Lay out the entries from the start through the line containing "Action: 417,834", inclusive, as a Markdown table with the columns "Row" and "Entry line". Number the rows, skip blank lines, and leave out the pictures.

:: Stored entries ::
+---+

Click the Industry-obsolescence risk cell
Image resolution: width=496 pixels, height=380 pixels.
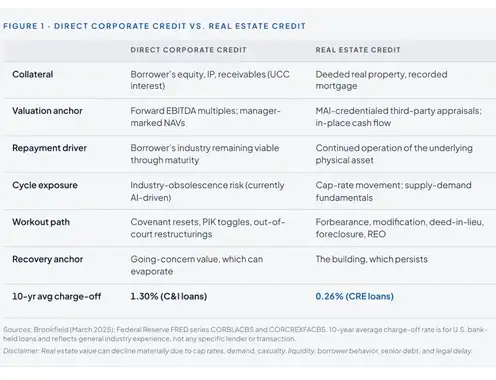click(207, 191)
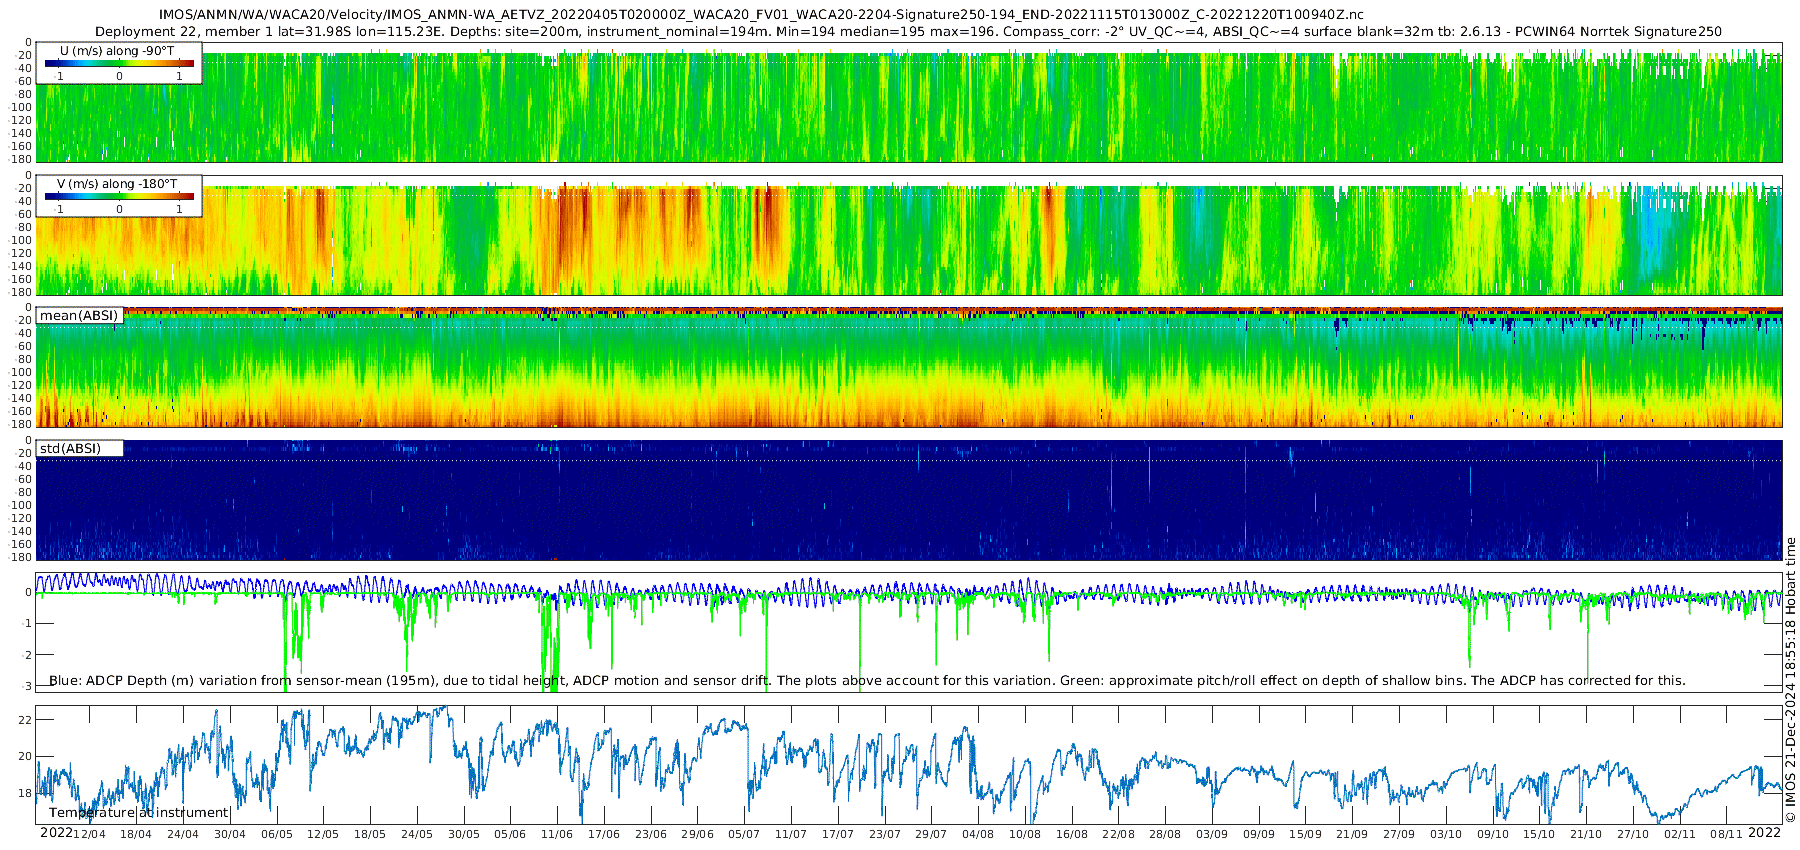Image resolution: width=1800 pixels, height=850 pixels.
Task: Click the 24/05 date tick label
Action: 417,834
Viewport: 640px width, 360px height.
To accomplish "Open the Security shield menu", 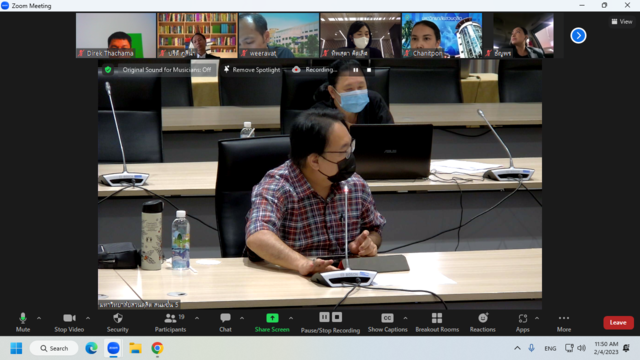I will pos(118,322).
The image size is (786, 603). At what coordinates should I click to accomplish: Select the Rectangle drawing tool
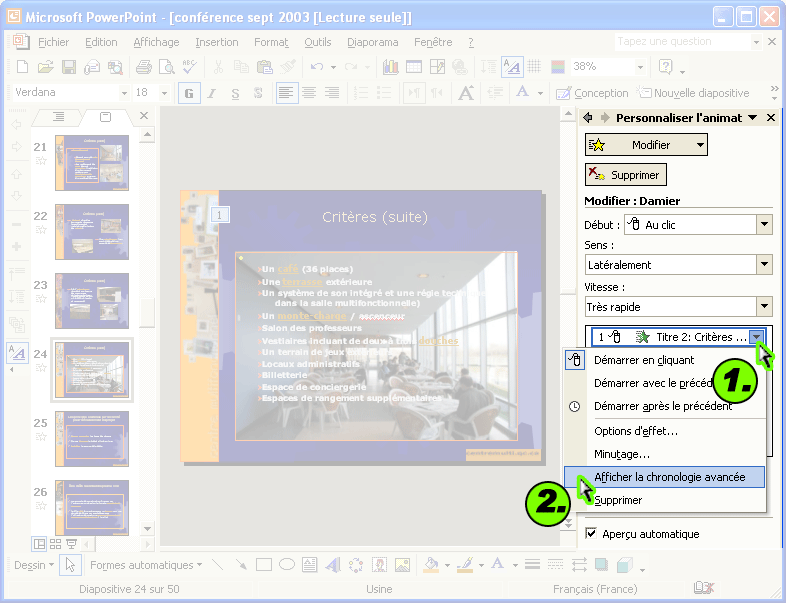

+---+

:: Solution to the problem ::
| Row | Entry line |
|---|---|
| 1 | Click the Industry-obsolescence risk cell |
| 2 | Image resolution: width=496 pixels, height=380 pixels. |
| 3 | click(207, 191) |
| 4 | Image resolution: width=1800 pixels, height=850 pixels. |
| 5 | Task: Click the 24/05 date tick label |
| 6 | Action: 417,834 |